Check your BMI if it’s in the right range for your body type, and height, also try to remember if you have had any painful accident when you landed on your buttocks in previous months or even years. If that’s not the case here you can try things that helped me a lot during my pregnancy… simple stretching. I’ve never done that before, but after a few days, I noticed the relief. These types of stretches helped me the most, you should try them as well:

Adductor stretch:

  • Stand with your feet about two shoulder widths apart, bend the left leg and slowly lower your whole body keeping your back straight, and use your arms to balance, you can put them on your hips. You will feel the stretch in the right leg adductor. Hold the stretch for about 15 to 30 seconds or before moderate pain level and repeat with the right leg.

Hip and thigh stretch:

  • Stand with your feet about two shoulder widths apart as in the previous exercise. Turn the feet and face to the left. Bend the left leg so that the right thigh so the knee is close to the ground and the left lower leg is vertical. Gradually lower the body keeping your back straight and use the arms to balance, you can also put them on your hips. You will feel the stretch along the front of the right thigh and along with the hamstrings of the left leg. Hold that stretch for about 15 to 30 seconds or before moderate pain level and repeat by turning and facing to the right.

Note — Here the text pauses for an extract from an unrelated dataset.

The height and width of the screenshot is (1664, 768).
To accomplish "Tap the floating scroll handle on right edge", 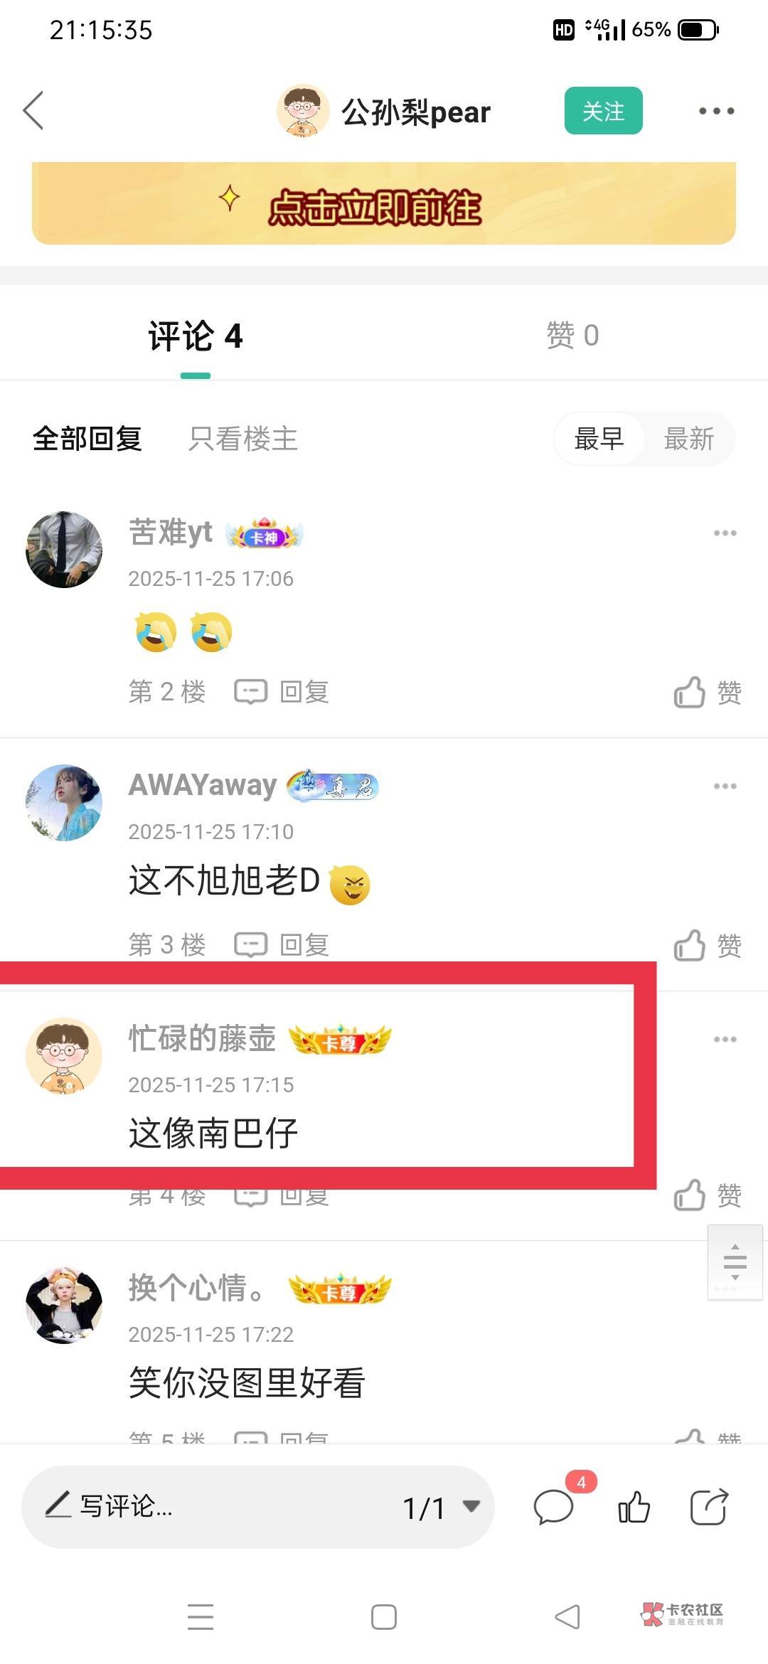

Remember that you should consult your issue with an orthopedist, especially if your tailbone pain is related or caused by some sort of injure or the pain, is just unbearable.

My problem was mainly caused by bad posture when sitting, I’ve had a bad habit of putting my legs on the table when I was sitting on a couch or the computer’s chair, my back was bend and most of my weight was focused on my coccyx, and after a few months I’ve started to feel some negative results from that, also I’ve gained a lot of weight during my pregnancy period.

If stretching doesn’t suit you:

  • Self-massage to your buttocks, and back muscles can be a good solution. You can buy a body massager that will be designed for those parts.
  • Special buttocks pillow is the cheaper solution. It’s a pillow designed with a hole in the middle of it to make your tailbone take less weight to hold.
  • Heat or Ice pack on your coccyx.

In conclusion

You’ve done your first step to relief from that pain. For me, it took months until I’ve realized how big is that problem. The pain increased gradually until it was almost unbearable, then I’ve started my research. I hope you’re far away from that point, but You already know a bit more about this issue.

Remember to consult your actions with your doctor, there is a specialist dedicated to those kinds of issues, called an orthopedist so try to get an appointment. I know how painful it can be, but remember that in most cases it’s not permanent and you can deal with it quickly if you stay consistent. Wish you the best of luck!